Reputation: 6883
Let take a test example:
class A
{
public A()
{
this.Test(); //I want to call Test exactrly from class A!!! here
}
public virtual void Test ()
{
Console.WriteLine("I am A!");
}
}
class B : A
{
public B() { }
public override void Test()
{
Console.WriteLine("I am B!");
}
}
//Somewhere in code
B b = new B(); //I want It displays "I am A" instead of "I am B"
Is there a way to do so? P.S.: I know It is a bad design but I want to know in order to improve my knowledge of C#.
Upvotes: 2
Views: 77
Reputation: 7468
You can't if you override the virtual method.
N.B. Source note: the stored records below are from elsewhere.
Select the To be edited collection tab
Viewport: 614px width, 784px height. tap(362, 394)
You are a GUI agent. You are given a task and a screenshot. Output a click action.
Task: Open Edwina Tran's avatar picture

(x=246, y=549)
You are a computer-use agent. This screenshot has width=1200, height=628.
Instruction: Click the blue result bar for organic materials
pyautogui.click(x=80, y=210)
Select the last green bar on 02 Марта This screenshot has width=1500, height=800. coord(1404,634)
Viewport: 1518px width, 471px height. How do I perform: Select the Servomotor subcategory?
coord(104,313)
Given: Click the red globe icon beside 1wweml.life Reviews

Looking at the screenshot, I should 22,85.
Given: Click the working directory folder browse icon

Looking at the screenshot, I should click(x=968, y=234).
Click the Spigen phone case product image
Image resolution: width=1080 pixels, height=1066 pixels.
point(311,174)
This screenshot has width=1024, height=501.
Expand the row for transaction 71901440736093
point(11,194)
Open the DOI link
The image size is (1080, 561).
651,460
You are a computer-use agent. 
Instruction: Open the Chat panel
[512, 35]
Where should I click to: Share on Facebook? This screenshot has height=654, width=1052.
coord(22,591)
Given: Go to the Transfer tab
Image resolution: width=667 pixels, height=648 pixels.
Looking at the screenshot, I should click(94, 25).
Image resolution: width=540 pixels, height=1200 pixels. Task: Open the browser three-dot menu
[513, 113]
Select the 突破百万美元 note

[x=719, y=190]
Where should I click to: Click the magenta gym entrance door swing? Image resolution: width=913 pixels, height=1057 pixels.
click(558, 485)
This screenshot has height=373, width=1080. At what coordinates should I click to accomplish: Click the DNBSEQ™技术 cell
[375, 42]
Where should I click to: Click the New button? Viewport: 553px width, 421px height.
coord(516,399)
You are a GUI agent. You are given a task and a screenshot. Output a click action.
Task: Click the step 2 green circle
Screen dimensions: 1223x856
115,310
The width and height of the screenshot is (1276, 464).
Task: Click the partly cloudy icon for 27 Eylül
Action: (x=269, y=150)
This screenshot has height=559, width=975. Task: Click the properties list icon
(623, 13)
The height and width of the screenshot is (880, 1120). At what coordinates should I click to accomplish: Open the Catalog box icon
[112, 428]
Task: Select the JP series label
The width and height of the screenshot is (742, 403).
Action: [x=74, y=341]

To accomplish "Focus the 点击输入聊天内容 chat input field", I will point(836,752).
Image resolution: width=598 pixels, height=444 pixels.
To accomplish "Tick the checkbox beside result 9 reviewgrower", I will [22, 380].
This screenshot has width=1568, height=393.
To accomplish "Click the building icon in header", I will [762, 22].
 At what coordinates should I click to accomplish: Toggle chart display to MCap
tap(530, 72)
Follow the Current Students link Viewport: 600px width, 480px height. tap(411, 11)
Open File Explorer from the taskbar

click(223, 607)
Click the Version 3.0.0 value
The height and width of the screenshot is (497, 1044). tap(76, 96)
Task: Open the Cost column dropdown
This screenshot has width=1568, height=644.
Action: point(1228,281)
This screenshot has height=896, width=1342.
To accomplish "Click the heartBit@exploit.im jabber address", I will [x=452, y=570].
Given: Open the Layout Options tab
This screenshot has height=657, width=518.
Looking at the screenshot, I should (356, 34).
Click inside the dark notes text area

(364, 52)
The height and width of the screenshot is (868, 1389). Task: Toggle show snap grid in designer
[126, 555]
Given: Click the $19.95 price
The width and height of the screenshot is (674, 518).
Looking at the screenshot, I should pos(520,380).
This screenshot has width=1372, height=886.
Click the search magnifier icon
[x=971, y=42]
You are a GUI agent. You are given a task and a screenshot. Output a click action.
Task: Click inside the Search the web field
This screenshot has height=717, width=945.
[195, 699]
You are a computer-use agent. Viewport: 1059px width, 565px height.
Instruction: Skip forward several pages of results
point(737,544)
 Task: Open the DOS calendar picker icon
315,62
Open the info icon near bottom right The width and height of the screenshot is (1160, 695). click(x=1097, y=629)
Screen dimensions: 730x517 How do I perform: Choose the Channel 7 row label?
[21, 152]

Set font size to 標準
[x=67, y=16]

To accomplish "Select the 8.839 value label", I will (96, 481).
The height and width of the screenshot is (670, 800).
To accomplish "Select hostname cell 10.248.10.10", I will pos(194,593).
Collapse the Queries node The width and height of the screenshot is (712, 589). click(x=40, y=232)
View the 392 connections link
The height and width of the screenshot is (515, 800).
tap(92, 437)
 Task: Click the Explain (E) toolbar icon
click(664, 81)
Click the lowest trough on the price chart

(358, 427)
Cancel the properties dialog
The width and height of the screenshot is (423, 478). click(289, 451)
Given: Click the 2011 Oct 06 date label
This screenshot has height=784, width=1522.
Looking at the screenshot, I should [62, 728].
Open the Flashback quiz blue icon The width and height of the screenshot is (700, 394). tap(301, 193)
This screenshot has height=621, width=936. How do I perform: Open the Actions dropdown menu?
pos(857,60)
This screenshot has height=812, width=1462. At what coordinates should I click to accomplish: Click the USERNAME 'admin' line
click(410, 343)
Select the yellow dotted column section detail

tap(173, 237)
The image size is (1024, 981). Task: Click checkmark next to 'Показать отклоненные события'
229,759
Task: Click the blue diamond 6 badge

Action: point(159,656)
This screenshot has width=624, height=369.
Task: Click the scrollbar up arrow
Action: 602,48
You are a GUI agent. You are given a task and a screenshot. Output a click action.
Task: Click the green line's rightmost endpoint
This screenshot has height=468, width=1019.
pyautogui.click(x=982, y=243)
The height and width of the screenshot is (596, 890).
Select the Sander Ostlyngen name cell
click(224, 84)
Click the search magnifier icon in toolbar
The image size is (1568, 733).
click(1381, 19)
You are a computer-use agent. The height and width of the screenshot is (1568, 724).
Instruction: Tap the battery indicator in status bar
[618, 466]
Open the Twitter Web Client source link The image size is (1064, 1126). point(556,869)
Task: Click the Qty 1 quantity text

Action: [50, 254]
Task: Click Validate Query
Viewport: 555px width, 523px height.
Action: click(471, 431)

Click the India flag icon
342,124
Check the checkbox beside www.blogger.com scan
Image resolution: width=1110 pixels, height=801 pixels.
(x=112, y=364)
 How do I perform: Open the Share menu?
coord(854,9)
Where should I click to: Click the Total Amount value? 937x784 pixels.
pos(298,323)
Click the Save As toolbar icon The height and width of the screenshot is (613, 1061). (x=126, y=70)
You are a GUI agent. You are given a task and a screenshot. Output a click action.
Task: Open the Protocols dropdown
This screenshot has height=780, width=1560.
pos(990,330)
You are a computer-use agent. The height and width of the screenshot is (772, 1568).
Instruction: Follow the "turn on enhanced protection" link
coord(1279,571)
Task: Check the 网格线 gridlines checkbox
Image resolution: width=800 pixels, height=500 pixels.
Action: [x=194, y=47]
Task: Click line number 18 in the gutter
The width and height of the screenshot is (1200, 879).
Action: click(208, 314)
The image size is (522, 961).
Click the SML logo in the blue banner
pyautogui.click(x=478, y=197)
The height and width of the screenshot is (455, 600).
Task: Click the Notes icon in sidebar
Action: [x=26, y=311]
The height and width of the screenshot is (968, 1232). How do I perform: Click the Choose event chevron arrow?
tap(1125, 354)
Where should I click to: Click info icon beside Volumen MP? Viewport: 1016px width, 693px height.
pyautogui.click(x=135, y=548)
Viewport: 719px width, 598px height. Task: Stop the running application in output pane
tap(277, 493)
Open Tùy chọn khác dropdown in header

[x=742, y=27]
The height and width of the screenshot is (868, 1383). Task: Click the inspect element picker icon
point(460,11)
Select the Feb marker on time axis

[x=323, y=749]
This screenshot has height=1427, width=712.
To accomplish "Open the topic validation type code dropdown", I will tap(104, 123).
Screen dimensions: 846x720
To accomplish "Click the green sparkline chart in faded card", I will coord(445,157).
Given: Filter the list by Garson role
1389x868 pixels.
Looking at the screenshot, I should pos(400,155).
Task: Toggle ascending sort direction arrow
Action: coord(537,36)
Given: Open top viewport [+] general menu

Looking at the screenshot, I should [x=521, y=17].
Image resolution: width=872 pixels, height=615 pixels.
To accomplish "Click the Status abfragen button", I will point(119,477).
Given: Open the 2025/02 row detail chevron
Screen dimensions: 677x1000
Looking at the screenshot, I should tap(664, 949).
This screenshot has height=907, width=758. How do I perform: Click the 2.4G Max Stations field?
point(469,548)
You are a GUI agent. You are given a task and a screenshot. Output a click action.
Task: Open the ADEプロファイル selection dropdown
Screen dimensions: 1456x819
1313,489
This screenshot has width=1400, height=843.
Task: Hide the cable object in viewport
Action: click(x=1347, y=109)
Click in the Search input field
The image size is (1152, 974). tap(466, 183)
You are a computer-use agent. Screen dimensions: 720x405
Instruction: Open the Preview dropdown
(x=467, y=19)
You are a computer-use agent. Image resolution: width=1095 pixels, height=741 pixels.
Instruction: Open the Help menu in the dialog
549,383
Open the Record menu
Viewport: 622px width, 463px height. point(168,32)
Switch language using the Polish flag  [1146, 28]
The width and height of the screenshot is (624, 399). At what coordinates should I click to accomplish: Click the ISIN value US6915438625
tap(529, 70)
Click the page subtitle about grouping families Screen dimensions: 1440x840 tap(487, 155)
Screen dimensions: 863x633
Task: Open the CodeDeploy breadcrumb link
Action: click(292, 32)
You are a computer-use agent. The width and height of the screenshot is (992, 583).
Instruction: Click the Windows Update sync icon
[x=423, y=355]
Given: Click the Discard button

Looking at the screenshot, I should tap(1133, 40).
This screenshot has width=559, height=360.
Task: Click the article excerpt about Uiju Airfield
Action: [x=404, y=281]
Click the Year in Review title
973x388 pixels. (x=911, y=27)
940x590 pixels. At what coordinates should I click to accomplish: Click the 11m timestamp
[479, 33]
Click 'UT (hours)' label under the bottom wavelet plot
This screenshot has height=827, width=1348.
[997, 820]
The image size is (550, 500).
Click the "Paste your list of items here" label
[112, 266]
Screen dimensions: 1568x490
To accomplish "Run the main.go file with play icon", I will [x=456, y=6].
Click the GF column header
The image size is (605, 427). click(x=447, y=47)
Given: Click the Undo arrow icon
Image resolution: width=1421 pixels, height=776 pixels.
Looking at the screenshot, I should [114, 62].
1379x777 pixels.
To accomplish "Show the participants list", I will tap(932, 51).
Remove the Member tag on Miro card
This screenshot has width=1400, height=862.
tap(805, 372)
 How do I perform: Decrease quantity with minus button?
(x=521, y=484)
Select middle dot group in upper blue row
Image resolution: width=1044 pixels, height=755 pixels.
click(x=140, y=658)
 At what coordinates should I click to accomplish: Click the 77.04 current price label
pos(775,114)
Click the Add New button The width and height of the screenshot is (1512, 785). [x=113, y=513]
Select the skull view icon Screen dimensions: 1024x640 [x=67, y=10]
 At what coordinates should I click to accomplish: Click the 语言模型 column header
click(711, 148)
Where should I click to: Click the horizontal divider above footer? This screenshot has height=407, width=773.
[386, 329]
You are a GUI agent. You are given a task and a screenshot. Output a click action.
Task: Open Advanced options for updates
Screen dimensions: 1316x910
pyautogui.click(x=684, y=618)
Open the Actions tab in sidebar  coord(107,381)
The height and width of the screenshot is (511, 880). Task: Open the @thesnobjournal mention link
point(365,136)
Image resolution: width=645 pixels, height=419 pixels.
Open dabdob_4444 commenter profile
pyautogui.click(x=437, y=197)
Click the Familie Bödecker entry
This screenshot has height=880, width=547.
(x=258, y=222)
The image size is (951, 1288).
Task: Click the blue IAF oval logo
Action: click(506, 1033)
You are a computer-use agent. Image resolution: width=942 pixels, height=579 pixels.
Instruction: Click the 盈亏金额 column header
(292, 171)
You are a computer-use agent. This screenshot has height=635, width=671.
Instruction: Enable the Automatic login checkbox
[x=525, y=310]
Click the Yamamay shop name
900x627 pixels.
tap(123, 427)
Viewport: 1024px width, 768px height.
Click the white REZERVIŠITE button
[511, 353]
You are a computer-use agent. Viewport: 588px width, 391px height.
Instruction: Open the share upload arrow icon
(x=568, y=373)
But you can do that if you hide it with new instead (even if I wouldn't do that, but you already know that this is bad design :-)).
I mean that if you define your Test method in class B like this:
public new void Test()
{
Console.WriteLine("I am B!");
}
and then execute it declaring the variable you assign the instance of B as being of type A, you obtain what you want:
A b = new B();
b.Test();
If you want to execute the B version of the method you just have to declare tha variabla as A:
B b = new B();
b.Test();
Upvotes: 0
Reputation: 8595
The point of having and overidable metheod is that you can transparently replace functionality and expect the class to function reasonably. What you're asking for is a base class to have knowledge about classes which may derive from this... thats not the principle of OO design.
If you want to call a method which hasn't been overridden.. don't make the method overidable.
Upvotes: 2
Reputation: 1500465
No - you can't call a virtual method in a non-virtual way. (Not from C# directly, anyway... you can in IL, but you can't express that in C#.)
In this case, if the code wishing to make the call is in A, then you can just make a non-virtual method containing the behaviour you're interested in, and then potentially call that non-virtual method from the virtual method too.